As PyTorch requires different order of channel, width, and height for image input we define another ObservationWrapper class ImageToPyTorch. In this class we make the image compatible with the PyTorch requirement.

class ImageToPyTorch(gym.ObservationWrapper):
    def __init__(self, env):
        super(ImageToPyTorch, self).__init__(env)
        old_shape = self.observation_space.shape
        new_shape = (old_shape[-1], old_shape[0], old_shape[1])
        self.observation_space = gym.spaces.Box(
            low=0.0, high=1.0, shape=new_shape, dtype=np.float32)

    def observation(self, observation):
        return np.moveaxis(observation, 2, 0)

There are cases that you may want to make the environment a little bit easier to solve. For instance, it is safe to assume that you always want to move toward the bin in the \(Z-axis\) direction. In that case, you need to modify the environment using the ActionWrapper. Here we defined such wrapper class, MoveTowardZ.

class MoveTowardZ(gym.ActionWrapper):
    def __init__(self, env):
        super(MoveTowardZ, self).__init__(env)

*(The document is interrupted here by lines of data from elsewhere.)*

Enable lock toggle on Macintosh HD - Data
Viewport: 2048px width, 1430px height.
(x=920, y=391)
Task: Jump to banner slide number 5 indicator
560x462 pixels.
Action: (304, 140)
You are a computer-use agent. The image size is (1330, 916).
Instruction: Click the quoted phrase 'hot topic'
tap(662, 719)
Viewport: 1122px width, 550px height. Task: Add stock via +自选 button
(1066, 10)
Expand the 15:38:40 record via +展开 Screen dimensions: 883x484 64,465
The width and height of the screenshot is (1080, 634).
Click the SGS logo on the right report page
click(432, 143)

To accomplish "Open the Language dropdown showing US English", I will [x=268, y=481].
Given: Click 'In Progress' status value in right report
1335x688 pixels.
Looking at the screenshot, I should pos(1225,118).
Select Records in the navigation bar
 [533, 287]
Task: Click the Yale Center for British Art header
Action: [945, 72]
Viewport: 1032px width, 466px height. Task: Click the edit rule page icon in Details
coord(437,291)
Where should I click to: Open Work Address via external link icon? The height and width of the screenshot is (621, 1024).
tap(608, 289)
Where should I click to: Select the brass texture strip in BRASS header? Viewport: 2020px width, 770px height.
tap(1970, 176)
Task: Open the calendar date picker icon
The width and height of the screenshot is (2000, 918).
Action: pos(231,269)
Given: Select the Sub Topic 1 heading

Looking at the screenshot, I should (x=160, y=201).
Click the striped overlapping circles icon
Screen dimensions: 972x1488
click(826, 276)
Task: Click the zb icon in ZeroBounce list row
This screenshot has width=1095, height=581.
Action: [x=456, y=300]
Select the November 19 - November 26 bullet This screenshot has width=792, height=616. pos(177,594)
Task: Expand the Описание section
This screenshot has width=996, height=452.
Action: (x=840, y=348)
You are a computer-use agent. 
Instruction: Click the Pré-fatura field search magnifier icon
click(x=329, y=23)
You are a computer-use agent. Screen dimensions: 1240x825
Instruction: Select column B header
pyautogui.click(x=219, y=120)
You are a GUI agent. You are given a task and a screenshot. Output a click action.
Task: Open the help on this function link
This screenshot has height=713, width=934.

    def action(self, action):
        action[2] = -.3
        return action

Now we can define our Gym environment and wrap it with the wrapper classes that we defined:

env = gym.make('panda-v0')
env = ProcessFrame84(env)
env = ImageToPyTorch(env)
env = MoveTowardZ(env)

We can illustrate the observation of our environment:

image = env.reset()
plt.figure()
plt.imshow(image.squeeze(),cmap='gray')
plt.title('Example extracted screen')
plt.show()

The output should look like the following:

Ok now we are ready to apply the Spinning Up PPO. As mentioned in the OpenAI Spinning Up documentation:

They [algorithms] are all implemented with MLP (non-recurrent) actor-critics, making them suitable for fully-observed, non-image-based RL environments, e.g. the Gym Mujoco environments.

I had to add the Convolutional Neural Network (pretrained ResNet) to their implementation. That is why in the beginning , I used my fork of Spinning Up to install it. For Applying PPO to our environment we can:

env_fn = lambda : env
ac_kwargs = dict(hidden_sizes=[18,64,64], activation=nn.ReLU)

logger_kwargs = dict(output_dir='spinup', exp_name='panda_ppo')

ppo(env_fn=env_fn,actor_critic=core.CNNActorCritic, ac_kwargs=ac_kwargs, steps_per_epoch=5000, epochs=250, logger_kwargs=logger_kwargs)

the first element of hidden_sizes determines which pretrained ResNet to use. The available choices are 18, 34, 50, 101, and 152.

Running the algorithm may not be able to solve the Panda environment, but my main purpose was to show how to use PyBullet for a Gym environment, and also how to modify it if needed.